From June 1 to 3, the city of Brussels was captivated by a multi-genre Musical Weekend organized by the Performing Arts Department of AGBU France/Europe in partnership with the Boghossian Foundation, the City of Brussels and the Armenian community of Belgium.
The three-day concert was inspired by the 100th anniversary of the First Republic of Armenia, an historical milestone in the Armenian Nation’s long road to independent statehood. “Since Armenia’s rebirth in 1991, it has showcased to the world the depth and breadth of the musical achievements of its people. This concert series has crystalized those achievements all in one weekend,” remarked Nicolas Tavitian, the director of AGBU Europe, when noting the considerable turnout at all three of the weekend’s events.
Together with AGBU Performing Arts Department of France, AGBU Europe assembled a roster of some of the best musicians of a generation, many whose talents were originally cultivated in Armenia. A new AGBU string ensemble, a classical piano trio and a jazz band played on successive nights, displaying their mastery of their respective genres.
The entire weekend also served as a fundraiser to benefit the afterschool programs of the AGBU Children’s Centers in Yerevan Armenia. “After 25 years of providing Armenia’s youth with character-building and self-discovery programs through arts and sports, these centers are long overdue for a major renewal—not only to expand and upgrade interior space but also to enhance teaching proficiencies and enrich curricula,” explained Karen Papazian, back at the AGBU Central Office in New York. As the director of Global Outreach and Development, she pointed out that “Armenia’s youth deserve to thrive in a safe and nurturing environment. And no doubt, some of these children will grow up to follow in the footsteps of rising stars like those who performed this weekend.”
The concert series began Friday evening at the Brussels Town Hall, one of Belgium’s most magnificent Gothic buildings. Opening remarks made by officials and dignitaries spoke to the significance of the occasion. H.E. Tatul Margaryan, Armenia’s Ambassador to Belgium, stated, “On May 28, one hundred years ago, our nation restored its millenia-old state by declaring the birth of the First Republic of Armenia. Although the First Republic faced numerous challenges and was short lived, it laid the foundation for the establishment and development of state institutions and democratic governance.”
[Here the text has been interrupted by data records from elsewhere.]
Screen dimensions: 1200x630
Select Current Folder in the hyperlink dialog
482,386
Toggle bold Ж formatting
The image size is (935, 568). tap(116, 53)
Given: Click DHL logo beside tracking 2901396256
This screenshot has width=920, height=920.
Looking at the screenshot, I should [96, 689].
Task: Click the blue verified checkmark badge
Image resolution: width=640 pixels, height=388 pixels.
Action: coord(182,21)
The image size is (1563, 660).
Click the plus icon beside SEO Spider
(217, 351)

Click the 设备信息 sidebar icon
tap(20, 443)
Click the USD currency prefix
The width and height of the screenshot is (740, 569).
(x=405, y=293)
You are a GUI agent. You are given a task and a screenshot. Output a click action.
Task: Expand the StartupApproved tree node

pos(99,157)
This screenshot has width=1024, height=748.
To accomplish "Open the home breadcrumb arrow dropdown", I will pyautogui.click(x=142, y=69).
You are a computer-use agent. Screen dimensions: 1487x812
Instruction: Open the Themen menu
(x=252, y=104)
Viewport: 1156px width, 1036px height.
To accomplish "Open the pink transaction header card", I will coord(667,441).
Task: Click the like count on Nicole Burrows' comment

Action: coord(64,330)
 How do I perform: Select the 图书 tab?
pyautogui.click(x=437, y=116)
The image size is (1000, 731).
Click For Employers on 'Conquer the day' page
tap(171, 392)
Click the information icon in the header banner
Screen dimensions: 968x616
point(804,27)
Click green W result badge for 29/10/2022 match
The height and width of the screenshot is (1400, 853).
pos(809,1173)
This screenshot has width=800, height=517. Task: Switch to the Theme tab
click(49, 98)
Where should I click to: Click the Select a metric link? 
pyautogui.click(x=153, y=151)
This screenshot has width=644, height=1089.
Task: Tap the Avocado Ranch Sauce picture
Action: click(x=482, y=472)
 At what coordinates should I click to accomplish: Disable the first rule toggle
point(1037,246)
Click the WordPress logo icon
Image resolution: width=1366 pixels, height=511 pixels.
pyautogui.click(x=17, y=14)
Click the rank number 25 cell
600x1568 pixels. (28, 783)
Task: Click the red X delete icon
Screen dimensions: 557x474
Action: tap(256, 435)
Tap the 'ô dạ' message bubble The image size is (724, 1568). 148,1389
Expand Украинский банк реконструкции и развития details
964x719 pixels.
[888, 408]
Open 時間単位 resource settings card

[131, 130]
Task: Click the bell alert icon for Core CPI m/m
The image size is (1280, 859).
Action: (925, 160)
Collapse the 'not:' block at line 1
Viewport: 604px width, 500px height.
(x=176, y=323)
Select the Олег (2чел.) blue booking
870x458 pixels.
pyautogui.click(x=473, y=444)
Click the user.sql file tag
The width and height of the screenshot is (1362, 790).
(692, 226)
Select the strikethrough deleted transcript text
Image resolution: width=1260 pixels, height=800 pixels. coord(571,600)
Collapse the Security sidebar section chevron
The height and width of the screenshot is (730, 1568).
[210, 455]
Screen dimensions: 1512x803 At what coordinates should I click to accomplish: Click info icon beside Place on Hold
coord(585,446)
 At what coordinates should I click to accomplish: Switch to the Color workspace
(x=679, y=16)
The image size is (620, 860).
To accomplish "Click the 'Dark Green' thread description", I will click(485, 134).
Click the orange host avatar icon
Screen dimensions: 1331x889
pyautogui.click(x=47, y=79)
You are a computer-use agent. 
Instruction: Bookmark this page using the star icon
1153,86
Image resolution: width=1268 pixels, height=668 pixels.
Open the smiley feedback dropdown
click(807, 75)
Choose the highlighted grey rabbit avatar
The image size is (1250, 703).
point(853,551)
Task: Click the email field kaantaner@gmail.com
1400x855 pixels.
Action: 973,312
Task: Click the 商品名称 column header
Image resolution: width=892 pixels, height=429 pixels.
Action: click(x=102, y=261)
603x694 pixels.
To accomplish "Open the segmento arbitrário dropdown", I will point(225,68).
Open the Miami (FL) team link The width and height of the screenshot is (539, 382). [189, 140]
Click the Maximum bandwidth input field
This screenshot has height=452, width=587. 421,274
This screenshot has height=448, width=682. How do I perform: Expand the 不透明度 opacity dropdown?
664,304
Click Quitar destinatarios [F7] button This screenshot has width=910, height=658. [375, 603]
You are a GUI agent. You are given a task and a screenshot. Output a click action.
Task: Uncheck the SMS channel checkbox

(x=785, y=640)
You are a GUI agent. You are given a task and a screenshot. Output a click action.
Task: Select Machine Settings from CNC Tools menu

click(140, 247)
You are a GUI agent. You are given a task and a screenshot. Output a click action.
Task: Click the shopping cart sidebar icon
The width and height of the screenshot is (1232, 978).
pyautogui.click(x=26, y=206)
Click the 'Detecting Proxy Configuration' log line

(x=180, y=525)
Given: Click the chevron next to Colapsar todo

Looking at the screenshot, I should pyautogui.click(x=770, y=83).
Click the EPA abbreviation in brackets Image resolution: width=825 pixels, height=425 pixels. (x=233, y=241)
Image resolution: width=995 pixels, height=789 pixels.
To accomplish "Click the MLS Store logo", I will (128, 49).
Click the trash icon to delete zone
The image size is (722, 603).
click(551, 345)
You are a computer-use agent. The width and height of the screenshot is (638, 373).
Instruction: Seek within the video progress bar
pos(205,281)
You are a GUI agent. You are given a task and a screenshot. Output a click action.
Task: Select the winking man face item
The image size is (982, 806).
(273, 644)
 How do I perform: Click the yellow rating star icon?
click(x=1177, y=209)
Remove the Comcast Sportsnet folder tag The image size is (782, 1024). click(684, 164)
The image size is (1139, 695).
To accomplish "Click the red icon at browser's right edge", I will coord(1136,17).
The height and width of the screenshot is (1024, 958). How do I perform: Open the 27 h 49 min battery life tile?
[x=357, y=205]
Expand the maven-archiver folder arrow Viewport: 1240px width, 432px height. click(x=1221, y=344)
He was followed by Philippe Close, the mayor of Brussels, who referred to the turbulent context in which the Republic of 1918 was founded, citing the fall of the Ottoman empire, the chaos of the Russian revolution and the admission of hundreds of thousands of genocide survivors. The mayor also highlighted the will of the City of Brussels to collaborate with Armenian organizations to host this important cultural event, noting that “culture is the best expression of a people’s vitality and of its presence in the world.”
Stepan Mirdikian, a former chairman of the Armenian community of Belgium also added words of inspiration. Quoting Ernest Renan, he mentioned, “What constitutes a nation is not so much speaking the same language or belonging to the same ethnic group, it is to have accomplished together great things in the past and to want to accomplish more in the future.”
On opening night, the AGBU String Ensemble[CE1], took to the stage to perform under the direction of young composer Alexandr Iradyan, who conducted the very first concert of the ensemble which interpreted the powerful and emblematic Symphony for Strings and Timpani, by Mirzoyan along with selected works by Komitas.
The following evening, the diverse audience of Armenians and non-Armenians gathered at the Ceremonial Hall of the Boghossian Foundation Villa Empain for the performance of pianist Varduhi Yeritsyan, known for her vast and diverse repertoire. She performed along with the Brussels based brothers Hrachya Avanesyan (violin) and Sevak Avanesyan (cello). The trio performed the works of Shostakovich and Babajanian as well as a number of encore pieces by Komitas following the wide public acclaim.
Sunday’s performance at the same venue featured the contemporary works of Yessaï Karapetyan Trio, a jazz ensemble led by pianist Yessai Karapetyan, a gifted musician who performs on the most prestigious jazz stages in Europe. Yessaï was accompanied by Sylvain Fournet-Fayas on double bass and David Paycha on drums.
Nadia Gortzounian, the president of AGBU France, hailed the event as a “brilliant” weekend. “I was thrilled to see such a high level of attendance at each of our three events and I am profoundly grateful to all the immensely talented musicians for their extraordinary performances. It was also a pleasure to collaborate with the City of Brussels, the Armenian community of Belgium and the Boghossian Foundation that allowed us to host our concerts in the particularly magical setting of the Villa Empain in Brussels.”
She went on to say, “It was a heartwarming and inspiring experience to see just how far the Armenian Nation has come since the First Republic, as we contribute to world culture through the arts.”
Established in 1906, AGBU (www.agbu.org) is the world’s largest non-profit Armenian organization. Headquartered in New York City, AGBU preserves and promotes the Armenian identity and heritage through educational, cultural and humanitarian programs, annually touching the lives of some 500,000 Armenians around the world.